Neonatology Division Research
The Division of Neonatology and Department of Pediatrics identified research in pulmonary hypertension and vascular biology as a priority area and the research program was established under the direction of Dr. G. Ganesh Konduri. This research is currently conducted at the Medical College of Wisconsin Cardiovascular Research Center.
Dr. Adeleye Afolayan’s research focuses on the role mitochondrial oxidative stress plays in the pathogenesis of persistent pulmonary hypertension of the newborn (PPHN). The mitochondria produce significant amount of superoxide radical during aerobic respiration. Superoxide anion is a powerful oxidant, which when in excess can damage the mitochondria and may lead to mitochondrial dysfunction. Superoxide dismutase isoforms (SODs) are important component of cellular antioxidant defenses that protect cell against oxidative damage. SOD2 is the gatekeeper in the mitochondrial matrix that removes excess superoxide radical produced to prevent oxidative stress. Our lab is using basic science approach to study the regulation of SOD2 and mitochondrial oxidative stress in the developing lungs using the fetal lamb model.

Work task 1:
Rewrite the neonatology research text from "Dr. Adeleye Afolayan’s" to "fetal lamb model.", putting "newborn piglet model" in place of "fetal lamb model".
Work task 2:
What comes next in the description of the neonatology division's research? Write the part that follows its last sentence.

Listed entries:
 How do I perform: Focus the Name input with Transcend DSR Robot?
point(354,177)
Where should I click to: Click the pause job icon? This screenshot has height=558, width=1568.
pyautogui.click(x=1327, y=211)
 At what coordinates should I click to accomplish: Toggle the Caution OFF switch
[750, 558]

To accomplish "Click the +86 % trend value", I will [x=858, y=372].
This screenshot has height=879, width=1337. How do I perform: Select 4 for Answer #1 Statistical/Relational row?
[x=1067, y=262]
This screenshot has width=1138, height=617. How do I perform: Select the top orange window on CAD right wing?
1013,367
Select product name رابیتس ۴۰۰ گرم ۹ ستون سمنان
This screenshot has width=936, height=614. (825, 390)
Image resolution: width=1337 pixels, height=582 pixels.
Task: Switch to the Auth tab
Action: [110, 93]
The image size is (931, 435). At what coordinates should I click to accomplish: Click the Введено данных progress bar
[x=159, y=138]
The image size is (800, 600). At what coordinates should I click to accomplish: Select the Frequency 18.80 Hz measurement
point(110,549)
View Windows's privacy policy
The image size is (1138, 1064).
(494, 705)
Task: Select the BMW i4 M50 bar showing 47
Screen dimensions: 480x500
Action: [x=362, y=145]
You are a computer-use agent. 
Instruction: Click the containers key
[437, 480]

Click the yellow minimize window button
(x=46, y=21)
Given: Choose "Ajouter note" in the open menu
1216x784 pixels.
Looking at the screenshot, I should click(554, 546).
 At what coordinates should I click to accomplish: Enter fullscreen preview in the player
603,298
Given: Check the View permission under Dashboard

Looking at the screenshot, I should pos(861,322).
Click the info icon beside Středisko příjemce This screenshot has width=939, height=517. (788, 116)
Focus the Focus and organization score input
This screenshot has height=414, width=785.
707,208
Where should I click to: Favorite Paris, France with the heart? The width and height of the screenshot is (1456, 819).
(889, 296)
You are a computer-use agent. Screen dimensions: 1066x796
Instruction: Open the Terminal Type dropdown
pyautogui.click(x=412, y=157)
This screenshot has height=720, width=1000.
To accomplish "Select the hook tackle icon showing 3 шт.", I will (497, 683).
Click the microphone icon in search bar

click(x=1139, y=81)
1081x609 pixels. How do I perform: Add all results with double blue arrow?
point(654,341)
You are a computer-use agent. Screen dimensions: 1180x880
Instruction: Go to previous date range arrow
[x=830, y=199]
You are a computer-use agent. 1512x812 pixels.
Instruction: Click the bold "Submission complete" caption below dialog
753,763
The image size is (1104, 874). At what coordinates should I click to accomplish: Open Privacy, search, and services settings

Reply 1:
Dr. Adeleye Afolayan’s research focuses on the role mitochondrial oxidative stress plays in the pathogenesis of persistent pulmonary hypertension of the newborn (PPHN). The mitochondria produce significant amount of superoxide radical during aerobic respiration. Superoxide anion is a powerful oxidant, which when in excess can damage the mitochondria and may lead to mitochondrial dysfunction. Superoxide dismutase isoforms (SODs) are important component of cellular antioxidant defenses that protect cell against oxidative damage. SOD2 is the gatekeeper in the mitochondrial matrix that removes excess superoxide radical produced to prevent oxidative stress. Our lab is using basic science approach to study the regulation of SOD2 and mitochondrial oxidative stress in the developing lungs using the newborn piglet model.

Reply 2:
Dr. Susan Cohen earned her undergraduate and medical degrees from Virginia Commonwealth University. She completed her pediatric and neonatal-perinatal training at Brown University. Dr. Cohen has been involved in studies to understand brain development and the pathogenesis of brain injury in the fetus and neonate throughout her research career. She has investigated the effects of cytokines on the endothelial barrier of the brain and has written reviews on the development of the blood-brain barrier. Her current research interest is specifically looking at early life exposures and their effects on the vascular and neuronal development of the newborn brain.
Dr. Carey Ehlert is serving as a National Community Representative to the National Children’s Study (NCS). Directed by the National Institute of Child Health and Development (NICHD), the NCS is planning to follow families from before conception or birth of the child, until age 21 to determine how environment influences long-term child health and development.
Dr. Hang Nghiem-Rao earned her undergraduate degree in Biological Basis of Behavior from the University of Pennsylvania and her medical degree from Temple University School of Medicine. She completed her pediatric residency at the University of Chicago Medical Center, and her neonatal-perinatal fellowship at TUFTS Medical Center. Dr. Nghiem-Rao’s primary research interest involves nutrition in critically ill infants, particularly the potential toxicities of intravenous nutrition and the contribution of abnormal lipid and sterol metabolism to liver disease and growth failure.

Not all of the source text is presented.